Rev. Margie Allen and Rev. Dr. Linda Anderson

Small Group Ministry Program Sunday Demo

“Spiritual growth through personal connection”

This session is meant to take about 1 hour

(Possible time frames are included in each part of session)

1 “Book, when I close you, I open life”

“Libro, cuando te cierro / abro la vida.” ~ Pablo Neruda, “Ode to the Book (I)

2

10 min Welcome and Introduction to Sharing Circles

(give out brochures)

small groups of 6-10 people who make a commitment to meet monthly (Sept-June)

make a covenant with one another regarding how they will be together

purpose to get to know others in the fellowship and to know oneself better

we hope people will share but if someone does not want to, that's ok for this demo

there is a topic each month that the groups focus on (ex. Travel, regret, gifts and skills, repair, dreaming a year, . . . )

what we will do today is a shorter version of a sharing circle

save questions for the end, after the group has experienced it

3min Covenant

(Avoid a discussion of the no cross-talk, no interruption practice and just ask people to give it a try. Briefly explain the purpose of it and what it gives to the groups.)

4 min Opening Words and Chalice Lighting

from Henry David Thoreau’s Walden, Chapter 3 “Reading”

“No wonder that Alexander carried the Iliad with him on his expeditions in a precious casket. A written word is the choicest of relics.
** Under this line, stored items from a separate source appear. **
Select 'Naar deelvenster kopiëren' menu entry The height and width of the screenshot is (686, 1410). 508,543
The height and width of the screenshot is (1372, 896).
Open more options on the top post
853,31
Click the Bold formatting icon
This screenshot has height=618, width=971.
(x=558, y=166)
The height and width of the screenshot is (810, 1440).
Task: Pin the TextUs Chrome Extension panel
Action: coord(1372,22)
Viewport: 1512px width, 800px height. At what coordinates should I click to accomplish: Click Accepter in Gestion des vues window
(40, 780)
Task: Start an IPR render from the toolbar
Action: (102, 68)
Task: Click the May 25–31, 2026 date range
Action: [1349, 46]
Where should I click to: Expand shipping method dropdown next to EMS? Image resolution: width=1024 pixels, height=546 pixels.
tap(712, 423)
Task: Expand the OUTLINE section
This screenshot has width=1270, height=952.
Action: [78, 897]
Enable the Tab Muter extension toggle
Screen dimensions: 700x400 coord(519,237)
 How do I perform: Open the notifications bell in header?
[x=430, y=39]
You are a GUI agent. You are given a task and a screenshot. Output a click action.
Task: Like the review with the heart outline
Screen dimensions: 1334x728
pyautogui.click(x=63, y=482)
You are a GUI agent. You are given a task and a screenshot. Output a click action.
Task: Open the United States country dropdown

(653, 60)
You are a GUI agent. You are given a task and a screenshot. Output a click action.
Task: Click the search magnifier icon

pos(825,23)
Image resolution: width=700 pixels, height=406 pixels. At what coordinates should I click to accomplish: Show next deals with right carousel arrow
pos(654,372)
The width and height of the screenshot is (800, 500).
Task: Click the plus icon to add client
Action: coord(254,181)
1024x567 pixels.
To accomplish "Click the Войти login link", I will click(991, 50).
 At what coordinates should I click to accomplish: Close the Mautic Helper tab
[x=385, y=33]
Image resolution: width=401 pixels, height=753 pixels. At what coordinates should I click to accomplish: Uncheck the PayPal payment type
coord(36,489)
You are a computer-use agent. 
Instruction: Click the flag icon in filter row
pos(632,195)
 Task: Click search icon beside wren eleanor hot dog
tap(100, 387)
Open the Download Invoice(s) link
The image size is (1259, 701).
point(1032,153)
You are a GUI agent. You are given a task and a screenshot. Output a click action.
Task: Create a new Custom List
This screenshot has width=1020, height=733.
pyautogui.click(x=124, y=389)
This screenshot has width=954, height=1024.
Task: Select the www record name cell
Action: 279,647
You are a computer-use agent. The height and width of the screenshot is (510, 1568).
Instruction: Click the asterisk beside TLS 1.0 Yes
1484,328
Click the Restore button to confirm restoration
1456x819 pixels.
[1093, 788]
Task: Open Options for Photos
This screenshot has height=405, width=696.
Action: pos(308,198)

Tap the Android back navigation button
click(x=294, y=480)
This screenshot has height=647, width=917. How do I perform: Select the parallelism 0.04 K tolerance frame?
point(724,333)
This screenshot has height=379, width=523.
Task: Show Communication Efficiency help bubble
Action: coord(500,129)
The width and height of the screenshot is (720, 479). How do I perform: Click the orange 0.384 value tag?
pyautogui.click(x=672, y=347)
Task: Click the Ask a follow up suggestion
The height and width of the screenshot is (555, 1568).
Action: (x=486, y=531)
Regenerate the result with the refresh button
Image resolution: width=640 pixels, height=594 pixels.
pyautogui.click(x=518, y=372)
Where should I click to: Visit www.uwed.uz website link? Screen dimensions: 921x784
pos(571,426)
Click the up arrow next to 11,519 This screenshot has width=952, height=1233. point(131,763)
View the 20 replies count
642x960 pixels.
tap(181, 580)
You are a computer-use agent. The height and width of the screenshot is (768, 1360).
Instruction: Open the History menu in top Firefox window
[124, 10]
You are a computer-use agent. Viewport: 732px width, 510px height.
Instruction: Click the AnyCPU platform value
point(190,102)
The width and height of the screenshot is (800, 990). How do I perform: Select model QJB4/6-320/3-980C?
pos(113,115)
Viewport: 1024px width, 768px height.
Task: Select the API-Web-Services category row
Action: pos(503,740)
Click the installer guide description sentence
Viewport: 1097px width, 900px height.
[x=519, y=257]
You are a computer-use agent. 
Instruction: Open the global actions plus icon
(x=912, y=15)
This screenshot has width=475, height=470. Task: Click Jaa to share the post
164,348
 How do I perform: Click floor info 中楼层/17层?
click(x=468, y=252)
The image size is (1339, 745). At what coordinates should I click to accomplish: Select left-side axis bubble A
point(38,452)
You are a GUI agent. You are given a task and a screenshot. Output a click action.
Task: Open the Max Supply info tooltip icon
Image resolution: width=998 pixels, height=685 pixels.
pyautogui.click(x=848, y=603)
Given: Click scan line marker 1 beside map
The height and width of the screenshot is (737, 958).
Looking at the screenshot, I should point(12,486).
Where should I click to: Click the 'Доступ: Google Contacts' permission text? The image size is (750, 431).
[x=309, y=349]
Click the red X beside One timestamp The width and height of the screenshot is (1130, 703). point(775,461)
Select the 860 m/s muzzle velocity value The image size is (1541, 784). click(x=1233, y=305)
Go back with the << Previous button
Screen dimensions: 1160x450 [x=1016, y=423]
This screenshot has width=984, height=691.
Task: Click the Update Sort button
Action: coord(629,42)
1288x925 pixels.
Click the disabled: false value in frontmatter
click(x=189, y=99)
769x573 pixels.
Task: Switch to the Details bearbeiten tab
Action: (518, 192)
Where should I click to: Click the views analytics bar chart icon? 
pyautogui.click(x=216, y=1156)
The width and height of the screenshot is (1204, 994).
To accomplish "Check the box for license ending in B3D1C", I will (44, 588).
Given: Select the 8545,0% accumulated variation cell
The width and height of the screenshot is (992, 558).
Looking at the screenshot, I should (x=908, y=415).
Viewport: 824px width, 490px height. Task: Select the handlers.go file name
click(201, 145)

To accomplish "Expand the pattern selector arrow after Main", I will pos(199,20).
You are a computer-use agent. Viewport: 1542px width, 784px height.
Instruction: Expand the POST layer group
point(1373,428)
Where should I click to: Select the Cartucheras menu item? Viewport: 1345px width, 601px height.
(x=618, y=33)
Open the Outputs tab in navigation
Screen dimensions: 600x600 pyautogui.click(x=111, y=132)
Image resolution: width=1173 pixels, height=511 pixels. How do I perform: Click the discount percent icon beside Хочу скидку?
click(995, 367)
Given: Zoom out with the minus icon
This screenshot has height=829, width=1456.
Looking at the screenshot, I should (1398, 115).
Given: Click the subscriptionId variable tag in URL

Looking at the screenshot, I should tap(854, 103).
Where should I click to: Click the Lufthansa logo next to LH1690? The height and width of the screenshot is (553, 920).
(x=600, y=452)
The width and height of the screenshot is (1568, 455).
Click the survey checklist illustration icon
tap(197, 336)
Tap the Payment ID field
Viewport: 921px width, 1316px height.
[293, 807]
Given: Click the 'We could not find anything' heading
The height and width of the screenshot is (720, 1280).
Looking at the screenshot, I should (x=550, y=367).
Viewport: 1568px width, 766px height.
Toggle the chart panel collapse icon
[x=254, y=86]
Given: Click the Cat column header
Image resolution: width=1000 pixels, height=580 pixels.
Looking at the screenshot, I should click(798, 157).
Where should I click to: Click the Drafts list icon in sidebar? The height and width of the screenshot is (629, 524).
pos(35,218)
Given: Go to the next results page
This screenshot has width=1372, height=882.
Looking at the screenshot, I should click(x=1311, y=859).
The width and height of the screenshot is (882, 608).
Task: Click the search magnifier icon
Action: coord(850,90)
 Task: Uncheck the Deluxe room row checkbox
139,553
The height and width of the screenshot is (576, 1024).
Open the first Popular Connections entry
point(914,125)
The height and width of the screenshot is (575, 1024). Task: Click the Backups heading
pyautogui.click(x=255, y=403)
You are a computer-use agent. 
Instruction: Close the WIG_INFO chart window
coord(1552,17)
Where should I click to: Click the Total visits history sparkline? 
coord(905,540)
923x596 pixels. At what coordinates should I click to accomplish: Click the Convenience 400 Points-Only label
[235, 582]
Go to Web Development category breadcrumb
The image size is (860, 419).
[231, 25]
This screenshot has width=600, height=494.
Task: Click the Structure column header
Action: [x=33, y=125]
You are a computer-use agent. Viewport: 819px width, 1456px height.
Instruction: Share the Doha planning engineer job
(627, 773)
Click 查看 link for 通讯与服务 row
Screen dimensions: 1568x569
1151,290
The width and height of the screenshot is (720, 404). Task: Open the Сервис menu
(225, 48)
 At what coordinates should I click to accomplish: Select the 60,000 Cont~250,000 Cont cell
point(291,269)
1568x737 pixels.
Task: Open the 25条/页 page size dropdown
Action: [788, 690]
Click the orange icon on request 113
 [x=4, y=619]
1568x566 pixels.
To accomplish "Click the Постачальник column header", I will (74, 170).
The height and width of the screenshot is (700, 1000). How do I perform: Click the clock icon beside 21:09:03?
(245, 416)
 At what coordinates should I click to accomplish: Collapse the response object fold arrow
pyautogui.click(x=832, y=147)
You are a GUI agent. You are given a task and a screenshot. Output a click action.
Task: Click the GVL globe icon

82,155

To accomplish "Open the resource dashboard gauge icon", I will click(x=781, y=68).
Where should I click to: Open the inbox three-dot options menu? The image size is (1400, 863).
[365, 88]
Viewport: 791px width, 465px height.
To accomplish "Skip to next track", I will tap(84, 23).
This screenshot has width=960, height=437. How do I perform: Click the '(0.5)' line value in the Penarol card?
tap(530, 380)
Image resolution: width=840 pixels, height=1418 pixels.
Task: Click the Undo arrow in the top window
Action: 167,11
It is something at once more intimate with us and more universal than any other work of art. It is the work of art nearest to life itself. It may be translated into every language, and not only be read but actually breathed from all human lips;--not be represented on canvas or in marble only, but be carved out of the breath of life itself. The symbol of an ancient man's thought becomes a modern man's speech. Two thousand summers have imparted to the monuments of Grecian literature, as to her marbles, only a maturer golden and autumnal tint, for they have carried their own serene and celestial atmosphere into all lands to protect them against the corrosion of time. Books are the treasured wealth of the world and the fit inheritance of generations and nations.”

5 min Check-in: Introduce yourself, how long you’ve been connected with this congregation and, if you are willing, the title of a book you are reading right now.

5 min Introduction to the Topic

Books can be friendly, revolutionary, inspirational, healing; can offer escape, challenge, rebuke, affirmation; can make and unmake us. Anna Quindlen, novelist and New York Times columnist published a slim volume in 1998 entitled How Reading Changed My Life. Two excerpts introduce the topic for our small group today:

In books I have traveled, not only to other worlds, but into my own. I learned who I was and who I wanted to be, what I might aspire to, and what I might dare to dream about my world and myself. More powerfully and persuasively than from the “shalt nots” of the Ten Commandments, I learned the difference between good and evil, right and wrong. (6)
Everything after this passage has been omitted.